Overview of the Final Rule that was Struck Down
The Final Rule consisted of a number of individual rules as outlined below:
- Enhanced Reporting and Transparency
-
- Quarterly Statements: Private fund advisers registered with the SEC would be required to distribute quarterly statements to their investors. These statements would detail the fund’s performance, fees, expenses, and certain payments made to the adviser.
- Mandatory Annual Audits: Every private fund advised by registered advisors would be required to undergo a yearly financial statement audit aimed to ensure accurate valuation of private fund assets and safeguarding against misappropriation.
- Adviser-led Secondaries: The Final Rule would have required advisers to obtain a fairness or valuation opinion in connection with such transactions. Furthermore, advisers would have needed to disclose any material business ties with the entity providing the opinion.
- Restricted Activities: The Final Rule would have disallowed certain practices that may not align with public interest or investor protection. Examples include (i) charging investigation-related fees without disclosure or consent, (ii) tax adjusting the adviser’s carried interest clawback without reporting the clawback amount both with and without taxes, or (iii) allocating expenses to fund investors on a non-pro rata basis without proper notice.
- Fair Play: The Final Rule sought to ban preferential treatment, such as giving certain investors exclusive redemption rights or exclusive insights into portfolio holdings, with limited exceptions that require disclosure to all investors.
- Rigorous Compliance Requirements: Every registered adviser would have needed to document their annual review of compliance policies in writing.
Summary of the Fifth Circuit Decision
- Lack of Authority under Section 211(h):
With respect to Section 211(h), the SEC viewed the Dodd-Frank Act as expanding the SEC’s rulemaking authority to cover private fund advisers and investors under Section 211(h).

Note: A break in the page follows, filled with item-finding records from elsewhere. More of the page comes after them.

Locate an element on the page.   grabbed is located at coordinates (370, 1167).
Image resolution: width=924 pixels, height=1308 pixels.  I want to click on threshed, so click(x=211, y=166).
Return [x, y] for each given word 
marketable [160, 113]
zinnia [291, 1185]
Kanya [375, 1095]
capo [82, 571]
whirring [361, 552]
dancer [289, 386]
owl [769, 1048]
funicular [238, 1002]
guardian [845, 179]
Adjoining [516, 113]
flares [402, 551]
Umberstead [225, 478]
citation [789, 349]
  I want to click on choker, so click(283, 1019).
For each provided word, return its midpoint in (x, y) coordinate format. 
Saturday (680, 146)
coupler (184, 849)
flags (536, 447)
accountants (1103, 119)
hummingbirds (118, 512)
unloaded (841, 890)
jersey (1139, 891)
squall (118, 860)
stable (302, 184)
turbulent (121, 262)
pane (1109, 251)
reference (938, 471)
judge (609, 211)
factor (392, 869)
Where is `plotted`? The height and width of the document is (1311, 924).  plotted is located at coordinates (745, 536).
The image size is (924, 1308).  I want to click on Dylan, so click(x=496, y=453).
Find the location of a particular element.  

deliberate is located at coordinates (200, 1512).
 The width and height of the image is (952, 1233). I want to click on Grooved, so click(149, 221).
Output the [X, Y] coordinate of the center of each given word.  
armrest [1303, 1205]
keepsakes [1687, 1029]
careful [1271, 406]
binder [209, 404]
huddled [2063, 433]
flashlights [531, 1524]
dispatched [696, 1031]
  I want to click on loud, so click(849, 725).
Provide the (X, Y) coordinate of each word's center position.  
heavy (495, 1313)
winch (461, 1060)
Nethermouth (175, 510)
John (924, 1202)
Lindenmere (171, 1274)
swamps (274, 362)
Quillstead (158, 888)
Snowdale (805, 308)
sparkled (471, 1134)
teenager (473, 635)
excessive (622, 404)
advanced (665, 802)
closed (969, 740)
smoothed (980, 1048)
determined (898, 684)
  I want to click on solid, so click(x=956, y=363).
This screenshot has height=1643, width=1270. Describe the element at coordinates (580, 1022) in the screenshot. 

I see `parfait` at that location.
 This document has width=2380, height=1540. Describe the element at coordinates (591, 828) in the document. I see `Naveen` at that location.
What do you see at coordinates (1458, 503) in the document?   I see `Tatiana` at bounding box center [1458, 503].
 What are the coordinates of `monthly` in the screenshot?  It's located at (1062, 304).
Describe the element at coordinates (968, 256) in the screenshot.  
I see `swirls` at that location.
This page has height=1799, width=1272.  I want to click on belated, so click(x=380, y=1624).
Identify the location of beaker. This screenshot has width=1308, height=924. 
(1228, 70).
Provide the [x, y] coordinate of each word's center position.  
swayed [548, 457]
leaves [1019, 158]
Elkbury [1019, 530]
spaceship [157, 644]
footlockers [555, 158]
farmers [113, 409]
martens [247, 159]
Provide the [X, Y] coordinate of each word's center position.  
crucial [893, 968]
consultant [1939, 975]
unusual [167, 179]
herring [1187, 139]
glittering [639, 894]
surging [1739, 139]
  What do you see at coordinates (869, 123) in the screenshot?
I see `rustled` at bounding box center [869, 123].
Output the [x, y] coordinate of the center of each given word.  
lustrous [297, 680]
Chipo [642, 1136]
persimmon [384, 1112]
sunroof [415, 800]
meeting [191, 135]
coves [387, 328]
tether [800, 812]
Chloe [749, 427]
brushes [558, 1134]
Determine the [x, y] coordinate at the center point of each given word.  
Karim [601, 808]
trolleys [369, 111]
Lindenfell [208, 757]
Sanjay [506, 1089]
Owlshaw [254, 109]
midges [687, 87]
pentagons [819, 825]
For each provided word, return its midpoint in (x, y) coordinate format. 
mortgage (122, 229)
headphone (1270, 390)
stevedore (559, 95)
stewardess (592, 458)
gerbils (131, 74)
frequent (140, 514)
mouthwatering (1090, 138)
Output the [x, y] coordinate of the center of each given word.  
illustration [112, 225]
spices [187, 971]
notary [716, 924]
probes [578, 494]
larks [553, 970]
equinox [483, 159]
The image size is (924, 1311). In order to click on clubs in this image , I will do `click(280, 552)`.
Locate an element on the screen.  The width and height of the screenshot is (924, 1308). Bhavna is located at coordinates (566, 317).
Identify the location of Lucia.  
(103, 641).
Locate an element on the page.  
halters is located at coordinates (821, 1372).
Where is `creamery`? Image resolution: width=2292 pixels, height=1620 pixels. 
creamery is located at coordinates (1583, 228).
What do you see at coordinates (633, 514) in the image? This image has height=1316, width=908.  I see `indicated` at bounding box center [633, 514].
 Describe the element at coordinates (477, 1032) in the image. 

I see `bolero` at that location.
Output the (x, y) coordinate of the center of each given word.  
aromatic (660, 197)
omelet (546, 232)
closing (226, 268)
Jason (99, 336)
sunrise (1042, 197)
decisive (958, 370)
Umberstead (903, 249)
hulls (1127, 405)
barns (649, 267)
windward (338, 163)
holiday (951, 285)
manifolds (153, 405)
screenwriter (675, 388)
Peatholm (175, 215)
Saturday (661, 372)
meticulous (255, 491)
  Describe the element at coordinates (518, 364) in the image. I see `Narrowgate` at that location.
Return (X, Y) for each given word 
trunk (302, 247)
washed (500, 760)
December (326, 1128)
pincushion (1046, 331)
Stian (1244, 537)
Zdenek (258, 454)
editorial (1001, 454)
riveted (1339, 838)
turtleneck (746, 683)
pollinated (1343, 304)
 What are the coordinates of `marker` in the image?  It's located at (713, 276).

In reaching its decision that the SEC exceeded its authority under Section 211(h), the Fifth Circuit relied on statutory construction that differentiates between the extensive regulation, reporting and disclosure requirements, restrictions and prohibitions of the Investment Company Act and the relative dearth of such extensive regulation on private funds under the Advisers Act. The Fifth Circuit also focused heavily on Section 913 of the Dodd-Frank Act, its stated application to “retail customers,” and the reliance of the SEC on Title IX of the Dodd-Frank Act to buttress its arguments that it did have appropriate rulemaking authority when (i) Title IV is the appropriate provision of the Dodd-Frank Act imposing regulatory requirements on private fund advisers and (ii) Title IX clearly applies to retail customers.
- Lack of Authority under Section 206(4):
With respect to Section 206(4), the Fifth Circuit concluded that the Final Rule did not articulate a rational connection between the anti-fraud authority granted under Section 206(4) and the focus of the Final Rule, noting that the SEC failed to define the fraudulent acts or practices the Final Rule was designed to prevent. On separate grounds, the Fifth Circuit also confirmed that Section 206(4) did not authorize rulemaking to require disclosure and reporting on the grounds that Congress did not explicitly state its intent to provide for reporting and disclosure in Section 206(4). Finally, the Fifth Circuit also concluded that the Final Rule was not reasonably designed to sensibly fit within the statutory text and did not have a close nexus with the statute’s statutory aims.
Next Steps
With the Final Rule vacated, the SEC has a number of options, which include abandoning the Final Rule, seeking en banc review with the full Fifth Circuit, or appealing the Fifth Circuit’s decision to the Supreme Court. Given the time required for the Supreme Court to consider and act (or not act) on any petition by the SEC for review, it is estimated that the Final Rule will remain vacated for at least 12 months. To the extent that the Fifth Circuit’s decision is not set aside by the full Circuit Court or overruled (or not accepted for review) by the Supreme Court, none of the elements of the Final Rule will be binding on private fund advisers.